Menanggapi situasi ini, Direktur Center for Strategy and Information (CSI), Edy Syahputra, menekankan pentingnya ketegasan dan kesiapan pemerintah Indonesia, khususnya di bawah kepemimpinan Presiden terpilih Prabowo Subianto. Dalam pernyataannya, Edy menyoroti dua isu strategis yang perlu diantisipasi secara simultan: potensi perang digital dan dampak ekonomi akibat fluktuasi minyak dunia.
“Perang di masa kini tidak lagi hanya terjadi di medan tempur fisik, tetapi juga berlangsung di ranah digital. Serangan siber terhadap infrastruktur vital, manipulasi informasi, hingga sabotase sistem keuangan bisa menjadi bagian dari strategi militer modern.
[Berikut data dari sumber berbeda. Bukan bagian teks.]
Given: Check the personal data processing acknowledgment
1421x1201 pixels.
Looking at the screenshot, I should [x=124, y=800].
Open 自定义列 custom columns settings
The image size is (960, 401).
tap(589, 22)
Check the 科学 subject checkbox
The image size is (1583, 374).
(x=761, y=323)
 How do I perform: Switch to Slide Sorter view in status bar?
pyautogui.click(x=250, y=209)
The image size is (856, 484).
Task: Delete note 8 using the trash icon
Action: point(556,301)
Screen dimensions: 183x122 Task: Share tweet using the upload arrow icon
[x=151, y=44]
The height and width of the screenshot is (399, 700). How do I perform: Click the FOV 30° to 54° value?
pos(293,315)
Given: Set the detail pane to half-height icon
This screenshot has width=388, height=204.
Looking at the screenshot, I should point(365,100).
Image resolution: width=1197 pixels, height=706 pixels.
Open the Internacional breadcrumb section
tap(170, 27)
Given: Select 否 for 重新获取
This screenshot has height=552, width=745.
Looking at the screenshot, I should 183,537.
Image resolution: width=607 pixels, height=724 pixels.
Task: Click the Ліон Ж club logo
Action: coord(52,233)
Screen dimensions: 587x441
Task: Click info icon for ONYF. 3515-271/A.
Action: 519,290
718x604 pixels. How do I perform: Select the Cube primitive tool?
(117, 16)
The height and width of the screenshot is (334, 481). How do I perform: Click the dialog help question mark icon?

Indonesia tidak boleh lengah dan harus memperkuat pertahanan siber dan teknologi digital nasional,” ujar Edy Syahputra.
Menurut CSI, Indonesia saat ini masih belum memiliki sistem pertahanan siber yang terintegrasi dan tangguh secara menyeluruh. Keamanan data negara, sistem komunikasi pertahanan, dan infrastruktur strategis seperti listrik, perbankan, serta transportasi harus menjadi prioritas untuk diperkuat dalam skenario pertahanan digital masa depan.
Edy juga menekankan perlunya modernisasi alat utama sistem persenjataan (alutsista) dan pembangunan ekosistem riset teknologi pertahanan berbasis kecerdasan buatan, komputasi kuantum, serta drone tempur otonom. Transformasi ini, kata Edy, hanya bisa dicapai melalui kemauan politik yang kuat dan pengalokasian anggaran pertahanan yang efisien dan progresif.
Selain aspek militer, Edy memperingatkan bahwa perang di Timur Tengah akan memberikan tekanan signifikan terhadap ekonomi nasional, terutama melalui lonjakan harga minyak mentah dunia.
“Ketergantungan Indonesia pada impor minyak membuat perekonomian kita rentan terhadap konflik kawasan. Harga BBM naik, inflasi meningkat, dan daya beli masyarakat melemah. Presiden Prabowo harus memiliki skenario mitigasi yang konkret untuk menghadapi risiko ini,” jelasnya.
Beberapa langkah yang disarankan oleh CSI antara lain: percepatan transisi energi ke sumber daya terbarukan, diversifikasi mitra dagang strategis, serta penguatan cadangan energi nasional. Selain itu, perlu adanya diplomasi ekonomi yang adaptif guna menjaga stabilitas perdagangan dan arus investasi di tengah ketidakpastian global.
Sebagai lembaga riset strategis, CSI mengingatkan bahwa Indonesia harus belajar dari dinamika global dan tidak hanya bersikap reaktif. Kesiapsiagaan nasional—baik di bidang pertahanan, teknologi, maupun ekonomi—harus menjadi bagian integral dari visi besar kepemimpinan Presiden Prabowo Subianto.
“Indonesia tidak boleh sekadar menjadi penonton dalam percaturan global. Ketangguhan bangsa hanya bisa dibangun dengan kecerdasan strategi dan keberanian eksekusi,” tutup Edy Syahputra.